From our research: Read OWASP Agentic AI Top 10 for the control patterns that map to prompt injection, tool misuse, and agent scope drift.

What this signals

Inline enforcement is becoming the practical control plane for agent governance: when agents can be triggered by untrusted content and then reach into business systems, post-event logging is not enough. Security teams should expect runtime policy, connector-level controls, and owner accountability to become the baseline for production use, especially where agent behavior crosses email, CRM, and shared workflow tools.

Behavioural controls now sit beside identity controls: the platform may authenticate the agent, but governance succeeds only if the organisation can also prove who created it, what it can invoke, and how far its action set can expand during a session. That is why agent inventories, approval workflows, and policy enforcement need to be connected rather than managed as separate silos.

With 80% of organisations reporting agent actions beyond intended scope, the governance gap is no longer about experimentation.
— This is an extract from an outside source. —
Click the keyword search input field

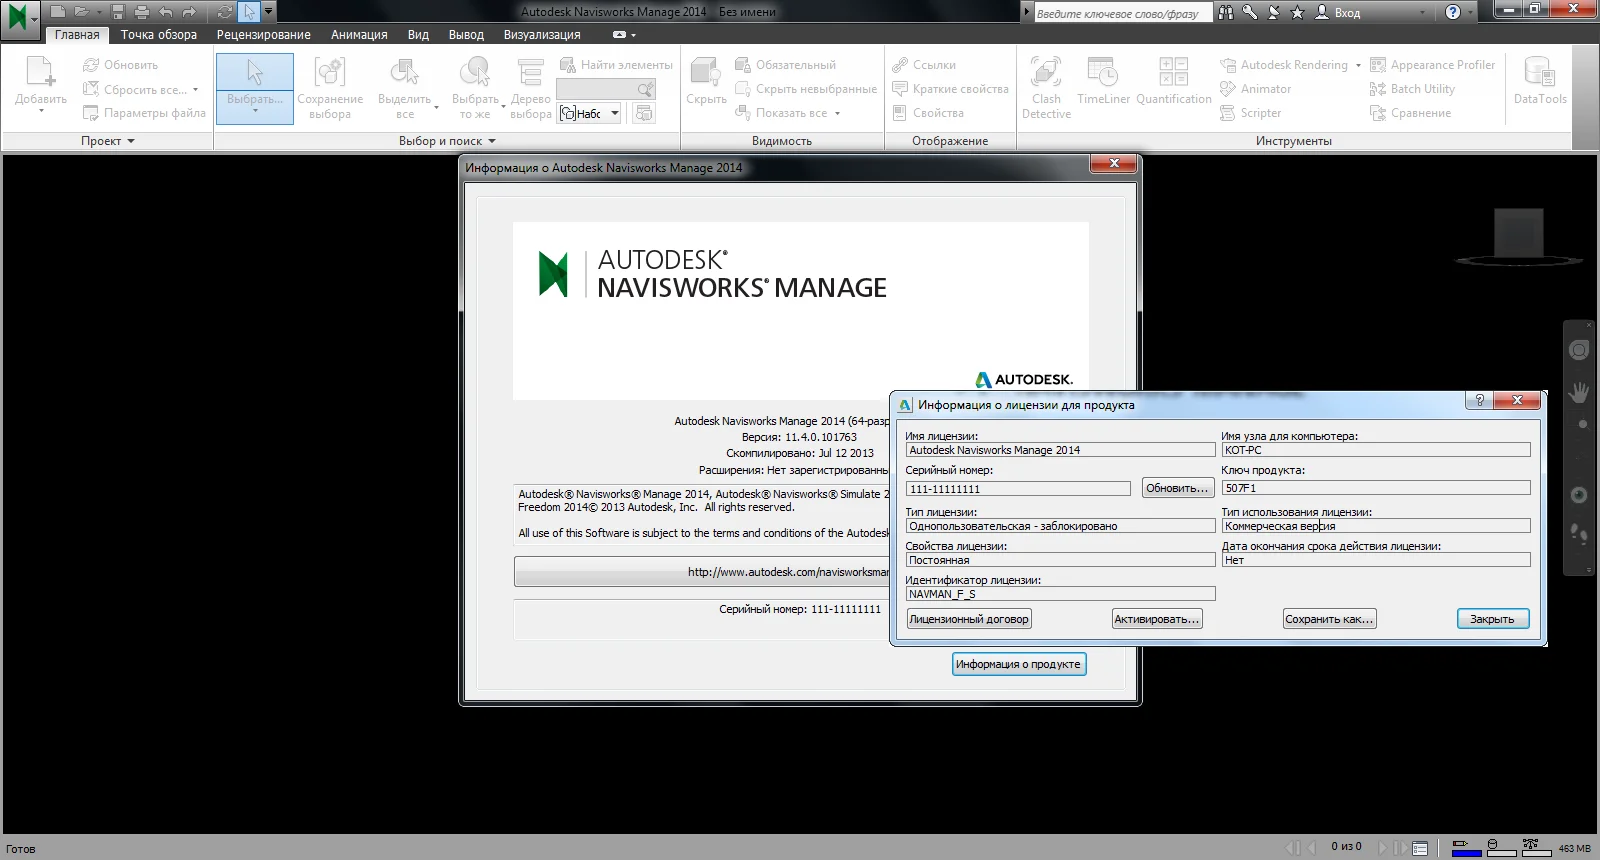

It is about whether production agents can be prevented from turning routine messages into high-impact system actions.

For practitioners

Classify every agent trigger path Map whether the agent can be activated by public flows, email, chat, or other untrusted inputs, then disable any path that can reach sensitive tools without review. Treat trigger exposure as an access decision, not just a workflow setting.
Enforce runtime policy at tool invocation Block or step up high-risk actions before the tool call executes, especially for CRM writes, email sends, and cross-system reads. The control point is the invocation boundary, where intent can still be evaluated.
Build an agent inventory with real ownership Record who created each agent, which identities and connectors it uses, and what data it can reach. Require that inventory before production use so security teams can identify hidden privilege and shadow AI.
Separate trusted data from executable instructions Filter or sanitize external content before it reaches the agent’s reasoning loop, especially if the content comes from customers, partners, or anonymous users. The goal is to prevent untrusted text from becoming policy-breaking behaviour.
Monitor for tool chaining and scope drift Track whether an agent moves from a narrow task into broader reads, writes, or delegations during a session. Escalate when tool use expands beyond the original business purpose or owner-approved scope.

Key takeaways

AI agents create a new governance problem when untrusted content can be converted into privileged action through tool invocation.
The article’s evidence shows that public flows, unauthenticated chat inputs, and connected business systems can expose sensitive data without any credential theft.
Practitioners need runtime policy enforcement, trigger-path control, and agent inventory discipline before broad deployment becomes a security liability.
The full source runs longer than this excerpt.